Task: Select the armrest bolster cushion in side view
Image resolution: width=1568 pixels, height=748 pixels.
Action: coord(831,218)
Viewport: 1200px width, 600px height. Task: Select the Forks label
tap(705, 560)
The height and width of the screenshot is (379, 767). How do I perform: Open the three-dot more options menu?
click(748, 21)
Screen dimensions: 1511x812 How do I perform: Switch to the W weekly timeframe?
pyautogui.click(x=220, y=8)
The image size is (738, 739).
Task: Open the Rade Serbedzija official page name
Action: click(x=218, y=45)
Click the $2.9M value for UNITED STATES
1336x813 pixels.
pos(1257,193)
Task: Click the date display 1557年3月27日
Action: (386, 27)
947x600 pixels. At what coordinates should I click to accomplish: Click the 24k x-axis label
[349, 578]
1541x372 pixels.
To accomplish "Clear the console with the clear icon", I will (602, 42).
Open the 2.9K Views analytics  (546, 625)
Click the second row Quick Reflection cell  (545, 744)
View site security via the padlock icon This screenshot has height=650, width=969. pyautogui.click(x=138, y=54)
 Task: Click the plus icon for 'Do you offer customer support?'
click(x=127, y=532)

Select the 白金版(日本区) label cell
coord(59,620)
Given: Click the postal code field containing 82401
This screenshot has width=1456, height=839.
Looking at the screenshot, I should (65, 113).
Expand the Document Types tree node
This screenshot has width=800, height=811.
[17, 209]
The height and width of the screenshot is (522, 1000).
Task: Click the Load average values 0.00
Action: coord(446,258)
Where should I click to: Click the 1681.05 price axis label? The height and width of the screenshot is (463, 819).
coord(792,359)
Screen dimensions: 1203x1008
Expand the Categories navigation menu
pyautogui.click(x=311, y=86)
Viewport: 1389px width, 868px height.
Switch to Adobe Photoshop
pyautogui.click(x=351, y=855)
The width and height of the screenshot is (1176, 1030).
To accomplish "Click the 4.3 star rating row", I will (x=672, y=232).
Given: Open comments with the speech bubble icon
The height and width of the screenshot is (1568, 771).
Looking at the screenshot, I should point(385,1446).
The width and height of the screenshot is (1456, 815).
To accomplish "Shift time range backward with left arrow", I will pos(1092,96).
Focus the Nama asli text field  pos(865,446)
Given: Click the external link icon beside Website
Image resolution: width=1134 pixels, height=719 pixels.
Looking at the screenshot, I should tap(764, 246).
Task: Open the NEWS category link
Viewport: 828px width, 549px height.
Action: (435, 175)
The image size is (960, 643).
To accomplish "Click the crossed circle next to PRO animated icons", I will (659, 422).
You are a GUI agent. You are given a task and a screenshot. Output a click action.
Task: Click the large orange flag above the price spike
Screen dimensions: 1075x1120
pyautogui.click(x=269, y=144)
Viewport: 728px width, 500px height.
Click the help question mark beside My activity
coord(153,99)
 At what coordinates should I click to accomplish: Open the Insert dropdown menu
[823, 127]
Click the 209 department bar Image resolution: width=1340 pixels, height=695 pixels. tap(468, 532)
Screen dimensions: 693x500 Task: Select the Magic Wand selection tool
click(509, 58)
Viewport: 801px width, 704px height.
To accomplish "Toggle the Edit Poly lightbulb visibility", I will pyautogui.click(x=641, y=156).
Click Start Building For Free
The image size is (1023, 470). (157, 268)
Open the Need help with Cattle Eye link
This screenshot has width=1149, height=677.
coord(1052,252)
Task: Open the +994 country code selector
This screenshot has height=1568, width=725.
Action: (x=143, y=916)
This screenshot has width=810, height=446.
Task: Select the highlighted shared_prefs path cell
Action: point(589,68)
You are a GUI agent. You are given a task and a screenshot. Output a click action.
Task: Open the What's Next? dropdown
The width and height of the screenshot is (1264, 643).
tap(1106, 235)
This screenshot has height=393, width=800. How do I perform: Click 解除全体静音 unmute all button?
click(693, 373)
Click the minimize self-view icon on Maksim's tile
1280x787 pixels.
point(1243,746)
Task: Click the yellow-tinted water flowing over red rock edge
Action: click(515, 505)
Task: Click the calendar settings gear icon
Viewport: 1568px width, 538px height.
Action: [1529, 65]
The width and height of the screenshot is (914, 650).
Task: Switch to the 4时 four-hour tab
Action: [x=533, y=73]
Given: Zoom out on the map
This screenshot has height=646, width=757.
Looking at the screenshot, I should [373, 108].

▸ Task goal: Every record shown above should be set down again exactly.

▸ Answer to this task:
Task: Select the armrest bolster cushion in side view
Image resolution: width=1568 pixels, height=748 pixels.
Action: coord(831,218)
Viewport: 1200px width, 600px height. Task: Select the Forks label
tap(705, 560)
The height and width of the screenshot is (379, 767). How do I perform: Open the three-dot more options menu?
click(748, 21)
Screen dimensions: 1511x812 How do I perform: Switch to the W weekly timeframe?
pyautogui.click(x=220, y=8)
The image size is (738, 739).
Task: Open the Rade Serbedzija official page name
Action: click(x=218, y=45)
Click the $2.9M value for UNITED STATES
1336x813 pixels.
pos(1257,193)
Task: Click the date display 1557年3月27日
Action: (386, 27)
947x600 pixels. At what coordinates should I click to accomplish: Click the 24k x-axis label
[349, 578]
1541x372 pixels.
To accomplish "Clear the console with the clear icon", I will (602, 42).
Open the 2.9K Views analytics  (546, 625)
Click the second row Quick Reflection cell  (545, 744)
View site security via the padlock icon This screenshot has height=650, width=969. pyautogui.click(x=138, y=54)
 Task: Click the plus icon for 'Do you offer customer support?'
click(x=127, y=532)

Select the 白金版(日本区) label cell
coord(59,620)
Given: Click the postal code field containing 82401
This screenshot has width=1456, height=839.
Looking at the screenshot, I should (65, 113).
Expand the Document Types tree node
This screenshot has width=800, height=811.
[17, 209]
The height and width of the screenshot is (522, 1000).
Task: Click the Load average values 0.00
Action: coord(446,258)
Where should I click to: Click the 1681.05 price axis label? The height and width of the screenshot is (463, 819).
coord(792,359)
Screen dimensions: 1203x1008
Expand the Categories navigation menu
pyautogui.click(x=311, y=86)
Viewport: 1389px width, 868px height.
Switch to Adobe Photoshop
pyautogui.click(x=351, y=855)
The width and height of the screenshot is (1176, 1030).
To accomplish "Click the 4.3 star rating row", I will (x=672, y=232).
Given: Open comments with the speech bubble icon
The height and width of the screenshot is (1568, 771).
Looking at the screenshot, I should point(385,1446).
The width and height of the screenshot is (1456, 815).
To accomplish "Shift time range backward with left arrow", I will pos(1092,96).
Focus the Nama asli text field  pos(865,446)
Given: Click the external link icon beside Website
Image resolution: width=1134 pixels, height=719 pixels.
Looking at the screenshot, I should tap(764, 246).
Task: Open the NEWS category link
Viewport: 828px width, 549px height.
Action: (435, 175)
The image size is (960, 643).
To accomplish "Click the crossed circle next to PRO animated icons", I will (659, 422).
You are a GUI agent. You are given a task and a screenshot. Output a click action.
Task: Click the large orange flag above the price spike
Screen dimensions: 1075x1120
pyautogui.click(x=269, y=144)
Viewport: 728px width, 500px height.
Click the help question mark beside My activity
coord(153,99)
 At what coordinates should I click to accomplish: Open the Insert dropdown menu
[823, 127]
Click the 209 department bar Image resolution: width=1340 pixels, height=695 pixels. tap(468, 532)
Screen dimensions: 693x500 Task: Select the Magic Wand selection tool
click(509, 58)
Viewport: 801px width, 704px height.
To accomplish "Toggle the Edit Poly lightbulb visibility", I will pyautogui.click(x=641, y=156).
Click Start Building For Free
The image size is (1023, 470). (157, 268)
Open the Need help with Cattle Eye link
This screenshot has width=1149, height=677.
coord(1052,252)
Task: Open the +994 country code selector
This screenshot has height=1568, width=725.
Action: (x=143, y=916)
This screenshot has width=810, height=446.
Task: Select the highlighted shared_prefs path cell
Action: point(589,68)
You are a GUI agent. You are given a task and a screenshot. Output a click action.
Task: Open the What's Next? dropdown
The width and height of the screenshot is (1264, 643).
tap(1106, 235)
This screenshot has height=393, width=800. How do I perform: Click 解除全体静音 unmute all button?
click(693, 373)
Click the minimize self-view icon on Maksim's tile
1280x787 pixels.
point(1243,746)
Task: Click the yellow-tinted water flowing over red rock edge
Action: click(515, 505)
Task: Click the calendar settings gear icon
Viewport: 1568px width, 538px height.
Action: [1529, 65]
The width and height of the screenshot is (914, 650).
Task: Switch to the 4时 four-hour tab
Action: [x=533, y=73]
Given: Zoom out on the map
This screenshot has height=646, width=757.
Looking at the screenshot, I should [373, 108].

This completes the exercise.